How Google Carwler Cached Orphan pages and directory?
-
This post is deleted! -
Hi Dan,
No, i am not exclude "demo" directory from robots.txt for any search engine.
I am not using wordpress its simple stattic HTML website (Not using any type of CMS).
-
Hi Thetjo,
I know about it.
My question is that how Google Crawl it without any referral link?
Thanks.
-
Hi JoelHit,
NO, There is not any single refferal link to "Demo" directory from entire website and also from third party websites.
I am aware about Google Crawling and Indexing Systems.
Thanks.
-
<conspiracy-hat></conspiracy-hat>
Did either you or your client use gmail when you sent him the demo link?
Regardless, Dan's advice to noindex and block the directory from spiders is the future when doing development work.
-
Hi Barry,
Yes, We were used Gmail for reporting.
Is it make any sense??
-
The <conspiracy hat="">side of things was him commenting that Google is sometimes accused of processing everything in Gmail and could have possibly pulled your link to the demo directory from that.</conspiracy>
-
Yup, correct.
I was certain I'd replied to this

Anyway, you ever notice how the ads in gmail are always relevant to the content of your emails? Google are totally reading them

-
Is google crawling our mails?
Is it possible?
-
Try putting the URL into Google and see if you find any pages linking to it.
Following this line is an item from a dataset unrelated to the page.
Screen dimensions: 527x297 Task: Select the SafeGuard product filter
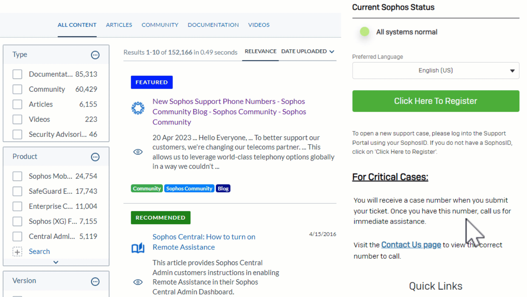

I knew a company that created a test site that was a copy of a live site (made with a specific hosted CMS). Didn't exclude the test site in robots because "we all know we won't link to it so it'll be ok". Site got indexed, and it was because a person at the company was having problems with the implementation of the test site, went to the help forum (which person didn't think would be indexed) and posted the URL to the test site.
I found the above by just putting in the URL of the test site into Google, and I saw the post in the help desk. You might try the same to see if somehow there is a rogue link.